Distal clavicle resection is also used after certain collarbone fractures that damage the AC joint, and sometimes as part of a larger procedure to address shoulder impingement.
Arthroscopic vs. Open Technique
Surgeons can perform this procedure two ways: through small incisions using a camera (arthroscopic) or through a larger, traditional incision (open). Both approaches achieve the same goal of removing the end of the collarbone, but there are meaningful differences in recovery.
Arthroscopic distal clavicle resection produces more “good” or “excellent” outcomes compared with the open procedure, with success rates exceeding 90%. The arthroscopic approach also allows a faster return to physical activity. One advantage of the arthroscopic route is that the surgeon can inspect the rest of the shoulder joint at the same time, catching problems like labral tears or rotator cuff damage that might otherwise go undiagnosed. The open technique is still used in certain situations, particularly when the surgeon needs to address more complex AC joint instability or when the procedure is combined with other open repairs.
How Much Bone Is Removed
Getting the resection amount right is one of the most important technical details. Too little bone removed and the surfaces may still rub together, leaving you with persistent pain. Too much and the joint becomes unstable because the ligaments anchoring the collarbone lose their attachment points.
Biomechanical research suggests that removing as little as 2.5 to 5 millimeters can eliminate bone contact, though the surgeon needs to take slightly more from the back and bottom of the joint where contact tends to persist. The general upper limit is 8 millimeters. Going beyond that risks destabilizing the joint, which can create a whole new set of problems.
What Recovery Looks Like
Recovery timelines depend heavily on whether the surgery was done arthroscopically or through an open incision, and whether any other shoulder work was done at the same time.
After an isolated arthroscopic procedure, you’ll wear a sling mostly for comfort and can typically remove it the same night. Physical therapy begins around two weeks after surgery, and most people return to full activity by six weeks. Open surgery requires a longer runway: the sling stays on for about three weeks (day and night), physical therapy still starts at two weeks when sutures come out, but full return to unrestricted activity takes closer to three months.
Weight room activities are phased in gradually starting around four weeks post-surgery, based on your tolerance. Exercises that load the AC joint heavily, like bench press, are among the last to return. Expect up to four months before you’re back to your previous performance level on those lifts. Everyday tasks like reaching into a cabinet or carrying groceries come back much sooner.

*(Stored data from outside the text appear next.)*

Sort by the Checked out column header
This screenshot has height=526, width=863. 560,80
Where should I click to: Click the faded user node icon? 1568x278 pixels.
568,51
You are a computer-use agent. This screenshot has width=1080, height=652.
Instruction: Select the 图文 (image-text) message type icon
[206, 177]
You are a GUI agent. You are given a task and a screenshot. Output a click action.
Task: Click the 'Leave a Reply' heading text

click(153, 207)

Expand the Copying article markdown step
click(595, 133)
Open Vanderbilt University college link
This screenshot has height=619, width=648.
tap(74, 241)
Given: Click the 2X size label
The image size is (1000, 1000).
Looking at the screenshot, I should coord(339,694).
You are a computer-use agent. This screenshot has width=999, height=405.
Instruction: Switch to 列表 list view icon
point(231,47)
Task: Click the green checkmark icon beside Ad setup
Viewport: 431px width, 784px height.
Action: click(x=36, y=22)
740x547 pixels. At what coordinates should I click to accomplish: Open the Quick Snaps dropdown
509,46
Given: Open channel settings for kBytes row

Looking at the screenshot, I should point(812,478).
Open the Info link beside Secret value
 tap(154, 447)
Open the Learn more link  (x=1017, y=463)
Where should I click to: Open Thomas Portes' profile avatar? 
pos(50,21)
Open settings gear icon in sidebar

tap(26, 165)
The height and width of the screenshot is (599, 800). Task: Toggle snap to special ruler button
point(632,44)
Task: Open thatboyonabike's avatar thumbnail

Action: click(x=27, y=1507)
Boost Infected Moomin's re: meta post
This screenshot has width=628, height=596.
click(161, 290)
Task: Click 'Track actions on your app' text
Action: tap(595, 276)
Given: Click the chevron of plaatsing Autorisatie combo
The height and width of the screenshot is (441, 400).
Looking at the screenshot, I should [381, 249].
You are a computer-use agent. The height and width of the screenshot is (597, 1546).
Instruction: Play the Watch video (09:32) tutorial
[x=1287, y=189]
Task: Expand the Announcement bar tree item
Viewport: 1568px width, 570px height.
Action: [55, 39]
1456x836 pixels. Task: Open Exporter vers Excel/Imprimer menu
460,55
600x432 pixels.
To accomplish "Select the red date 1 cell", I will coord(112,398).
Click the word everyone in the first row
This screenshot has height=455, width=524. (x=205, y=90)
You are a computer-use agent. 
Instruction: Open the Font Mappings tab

Success Rates and Patient Satisfaction
In a prospective study of 131 consecutive patients who had arthroscopic distal clavicle resection (many combined with subacromial decompression), 82% reported being satisfied or very satisfied with the outcome at two-year follow-up. Another 12% were almost satisfied. Only 6% were not satisfied. Shoulder function scores improved significantly across the group, with meaningful gains in both pain relief and range of motion.
What Can Go Wrong
The most common reason the surgery fails is persistent pain, and several things can cause it. If too little bone was removed, the joint surfaces may still contact each other. If too much was removed, the remaining joint can become unstable and painful in a different way. Other potential complications include postoperative stiffness, infection, and heterotopic ossification, which is when new bone forms in the gap that was created. In rare cases, the bone can actually grow back across the gap entirely.
One easily overlooked cause of continued pain after surgery is untreated shoulder pathology that was present before the procedure. If a rotator cuff tear or labral tear was contributing to the original symptoms and wasn’t addressed, removing the end of the collarbone won’t fully resolve the pain. This is one reason arthroscopic surgery has an advantage: the surgeon can identify and treat these problems during the same operation.